RFC: std.json sucessor (page 16)

October 13, 2014

Re: RFC: std.json sucessor

Posted by Sönke Ludwig
in reply to Andrei Alexandrescu

Permalink

Sönke Ludwig

Posted in reply to Andrei Alexandrescu

Permalink

Am 12.10.2014 20:17, schrieb Andrei Alexandrescu:
> Here's my destruction of std.data.json.
>
> * lexer.d:
>
> ** Beautifully done. From what I understand, if the input is string or
> immutable(ubyte)[] then the strings are carved out as slices of the
> input, as opposed to newly allocated. Awesome.
>
> ** The string after lexing is correctly scanned and stored in raw format
> (escapes are not rewritten) and decoded on demand. Problem with decoding
> is that it may allocate memory, and it would be great (and not
> difficult) to make the lexer 100% lazy/non-allocating. To achieve that,
> lexer.d should define TWO "Kind"s of strings at the lexer level: regular
> string and undecoded string. The former is lexer.d's way of saying "I
> got lucky" in the sense that it didn't detect any '\\' so the raw and
> decoded strings are identical. No need for anyone to do any further
> processing in the majority of cases => win. The latter means the lexer
> lexed the string, saw at least one '\\', and leaves it to the caller to
> do the actual decoding.

This is actually more or less done in unescapeStringLiteral() - if it doesn't find any '\\', it just returns the original string. Also JSONString allows to access its .rawValue without doing any decoding/allocations.

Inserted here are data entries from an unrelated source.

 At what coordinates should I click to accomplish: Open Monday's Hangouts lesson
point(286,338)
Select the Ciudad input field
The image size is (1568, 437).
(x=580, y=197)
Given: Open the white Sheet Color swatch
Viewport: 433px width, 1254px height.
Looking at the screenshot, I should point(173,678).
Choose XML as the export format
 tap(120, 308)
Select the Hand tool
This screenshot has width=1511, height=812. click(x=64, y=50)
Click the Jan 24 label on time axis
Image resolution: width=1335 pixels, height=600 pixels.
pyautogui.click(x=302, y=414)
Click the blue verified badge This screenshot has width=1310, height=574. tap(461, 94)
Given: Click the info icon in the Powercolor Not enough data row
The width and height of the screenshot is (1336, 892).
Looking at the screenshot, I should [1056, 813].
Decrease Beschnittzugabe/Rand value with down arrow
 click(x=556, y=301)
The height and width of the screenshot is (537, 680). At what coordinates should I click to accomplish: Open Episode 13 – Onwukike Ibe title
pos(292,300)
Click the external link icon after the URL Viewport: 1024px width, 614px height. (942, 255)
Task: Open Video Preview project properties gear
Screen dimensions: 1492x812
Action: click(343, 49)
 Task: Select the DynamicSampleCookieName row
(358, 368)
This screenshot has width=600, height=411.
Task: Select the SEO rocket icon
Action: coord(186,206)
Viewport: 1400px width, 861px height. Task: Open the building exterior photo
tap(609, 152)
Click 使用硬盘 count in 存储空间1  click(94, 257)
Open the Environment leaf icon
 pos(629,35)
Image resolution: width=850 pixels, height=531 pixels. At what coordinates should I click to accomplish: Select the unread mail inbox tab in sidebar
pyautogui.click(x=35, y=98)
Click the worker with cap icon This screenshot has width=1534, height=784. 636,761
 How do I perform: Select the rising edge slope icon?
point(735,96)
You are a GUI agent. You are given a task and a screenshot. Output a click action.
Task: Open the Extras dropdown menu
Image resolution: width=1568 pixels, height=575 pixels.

https://github.com/s-ludwig/std_data_json/blob/master/source/stdx/data/json/lexer.d#L1421

Unfortunately .rawValue can't be @nogc because the "raw" value might have to be constructed first when the input is not a "string" (in this case unescaping is done on-the-fly for efficiency reasons).


>
> ** After moving the decoding business out of lexer.d, a way to take this
> further would be to qualify lexer methods as @nogc if the input is
> string/immutable(ubyte)[]. I wonder how to implement a conditional
> attribute. We'll probably need a language enhancement for that.

Isn't @nogc inferred? Everything is templated, so that should be possible. Or does attribute inference only work for template function and not for methods of templated types? Should it?

>
> ** The implementation uses manually-defined tagged unions for work.
> Could we use Algebraic instead - dogfooding and all that? I recall there
> was a comment in Sönke's original work that Algebraic has a specific
> issue (was it false pointers?) - so the question arises, should we fix
> Algebraic and use it thus helping other uses as well?

I had started on an implementation of a type and ID safe TaggedAlgebraic that uses Algebraic for its internal storage. If we can get that in first, it should be no problem to use it instead (with no or minimal API breakage). However, it uses a struct instead of an enum to define the "Kind" (which is the only nice way I could conceive to safely couple enum value and type at compile time), so it's not as nice in the generated documentation.

>
> ** I see the "boolean" kind, should we instead have the "true_" and
> "false_" kinds?

I always found it cumbersome and awkward to work like that. What would be the reason to go that route?

>
> ** Long story short I couldn't find any major issue with this module,
> and I looked! I do think the decoding logic should be moved outside of
> lexer.d or at least the JSONLexerRange.
>
> * generator.d: looking good, no special comments. Like the consistent
> use of structs filled with options as template parameters.
>
> * foundation.d:
>
> ** At four words per token, Location seems pretty bulky. How about
> reducing line and column to uint?

Single line JSON files >64k (or line counts >64k) are no exception, so that would only work in a limited way. My thought about this was that it is quite unusual to actually store the tokens for most purposes (especially when directly serializing to a native D type), so that it should have minimal impact on performance or memory consumption.

>
> ** Could JSONException create the message string in toString (i.e.
> when/if used) as opposed to in the constructor?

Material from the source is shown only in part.